Nuovi aiuti alle mamme 2017: 800 euro per bonus gravidanza e 1000 euro per bonus nido

Ottocento euro prima della nascita e mille euro l’anno per l’iscrizione al nido. Queste le due nuove misure del “pacchetto famiglia”. Garantite entrambe indipendentemente dal reddito. Confermato il voucher baby sitter per le mamme e anche il bonus bebé in aiuto ai nuclei con i redditi più bassi.

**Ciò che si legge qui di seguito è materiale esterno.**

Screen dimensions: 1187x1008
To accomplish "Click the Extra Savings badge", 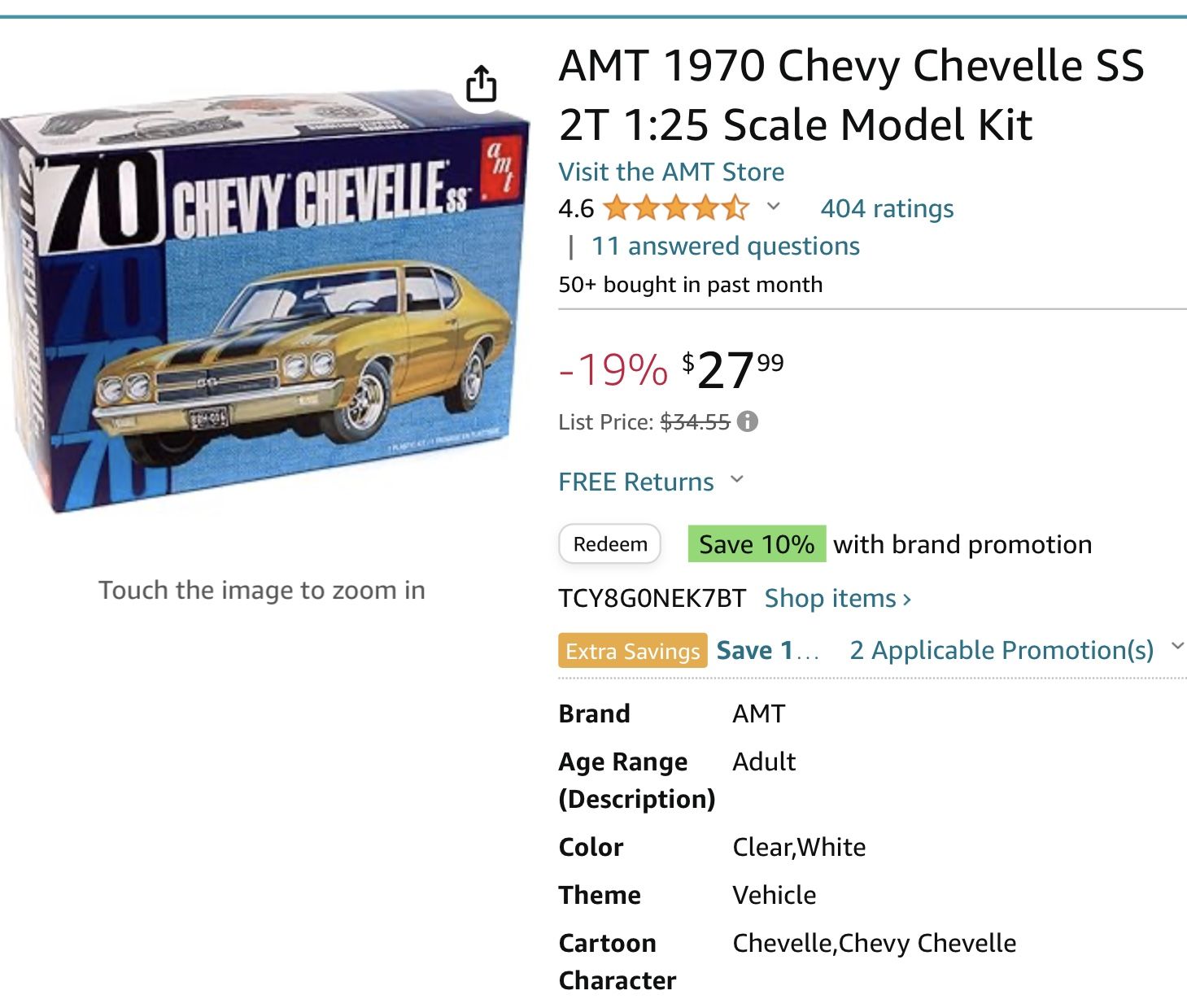I will (x=632, y=651).
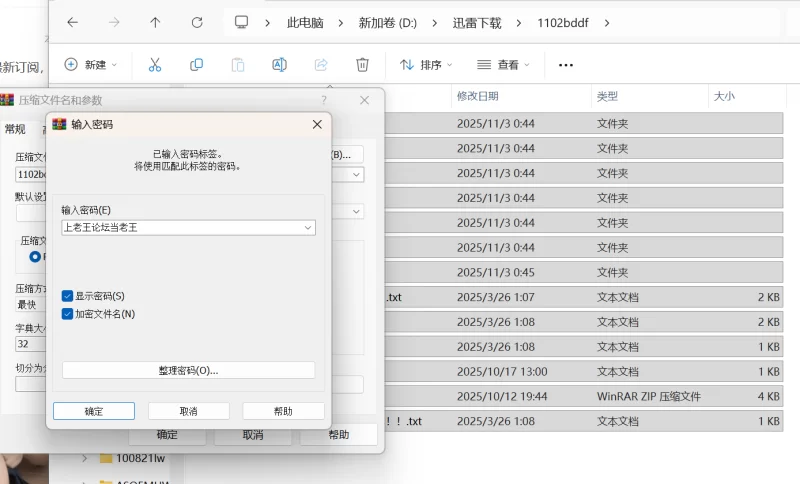This screenshot has width=800, height=484.
Task: Open the 查看 view dropdown
Action: click(504, 65)
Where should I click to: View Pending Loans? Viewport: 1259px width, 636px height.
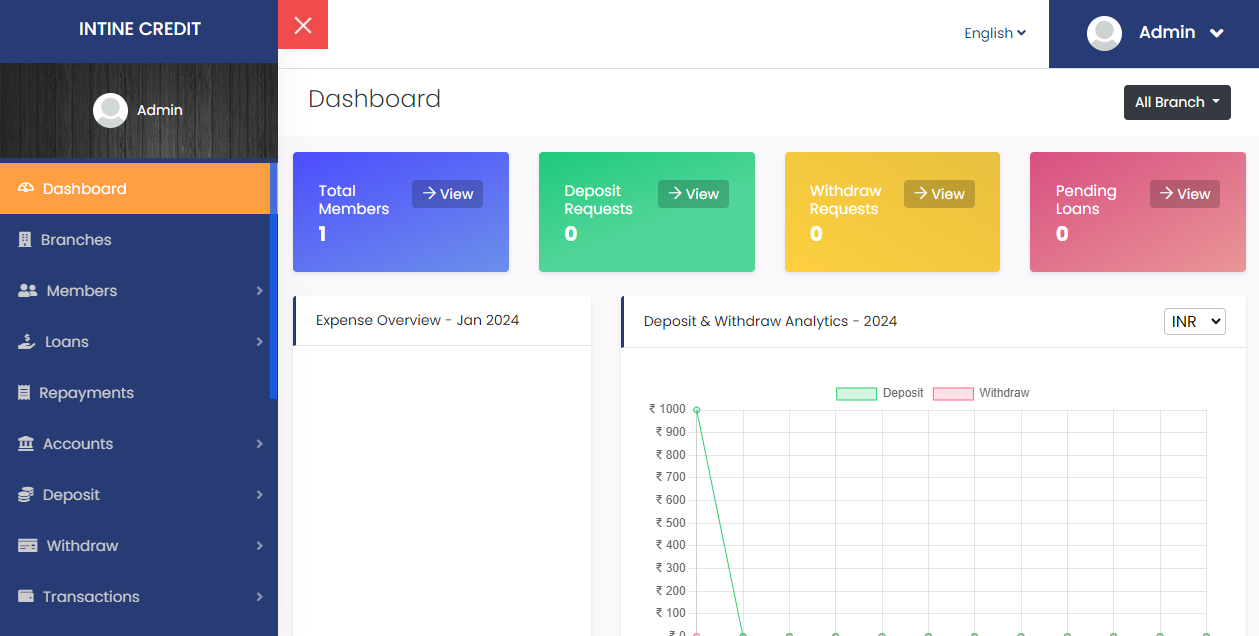[x=1184, y=194]
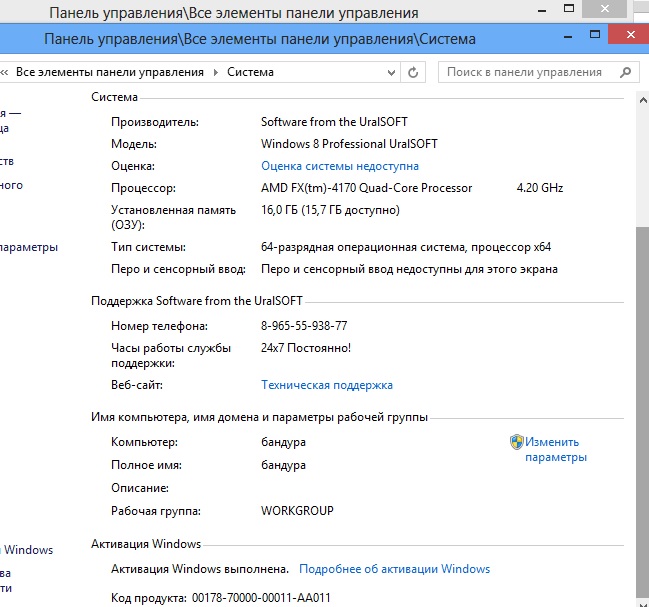The height and width of the screenshot is (607, 649).
Task: Click the shield icon beside Изменить параметры
Action: (516, 442)
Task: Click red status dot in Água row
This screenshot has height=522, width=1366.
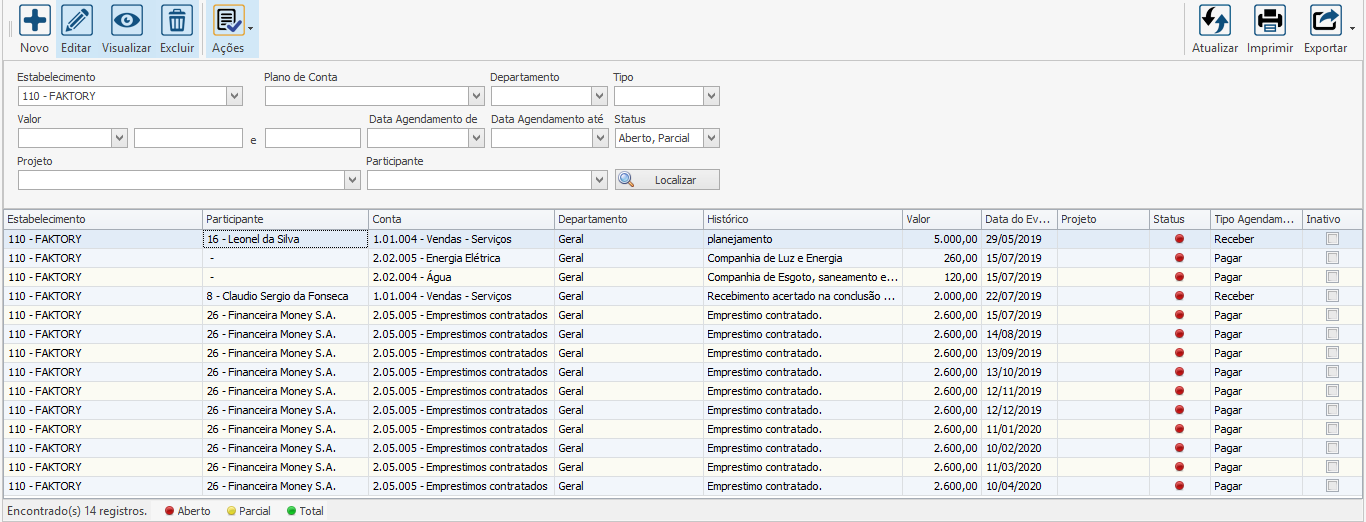Action: click(1179, 277)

La legge di Bilancio varata lo scorso 15 ottobre dal Consiglio dei ministri prevede per il 2017 diverse novità per le future mamme, le neo mamme e le famiglie in generale, ma anche alcune conferme: il nuovo bonus nido da 1000 euro all’anno; il nuovo bonus mamma domani da 800 euro; il bonus bebè che è stato confermato; il bonus baby sitter e asilo nido: misura che viene riconfermata e rifinanziata. Una manovra da 27 miliardi, dei quali 600 milioni saranno destinati alle famiglie nel 2017 e 700 milioni nel 2018.

Tra le novità di quest’anno, dunque, oltre ai già noti bonus bebè e voucher baby-sitter e asili nido, in arrivo il Bonus Mamma Domani, una erogazione una tantum, indipendente dal reddito familiare, di 800 euro. La cifra dovrebbe arrivare già durante la gravidanza (dal 7° mese) e comunque prima del parto. Questo perché, imitando il modello francese, servirà alla futura mamma per gli esami diagnostici e le prime spese per il corredino del piccolo in arrivo.

La seconda novità prevista riguarda il buono-nido, un assegno di 1.000 euro l’anno per bambini fino al terzo anno di età, che serverà a sostenere economicamente le famiglie nel pagamento delle spese del nido (sia pubblico che privato), anche in questo caso, a prescindere dal reddito familiare.

Per conoscere le modalità per fare richiesta delle agevolazioni, occorrerà però attendere l’approvazione definitiva della Manovra 2017 e l’emanazione del decreto attuativo, che fisserà anche da chi e come verranno erogati il nuovo assegno da 1000 euro e il premio mamma domani.

Novità anche per quanto riguarda il congedo paternità: il secondo giorno di congedo per i neopapà potrebbe non essere confermato. Questo perché non ha ottenuto molto successo, in quanto lo scorso anno, ne hanno usufruito solamente in pochi.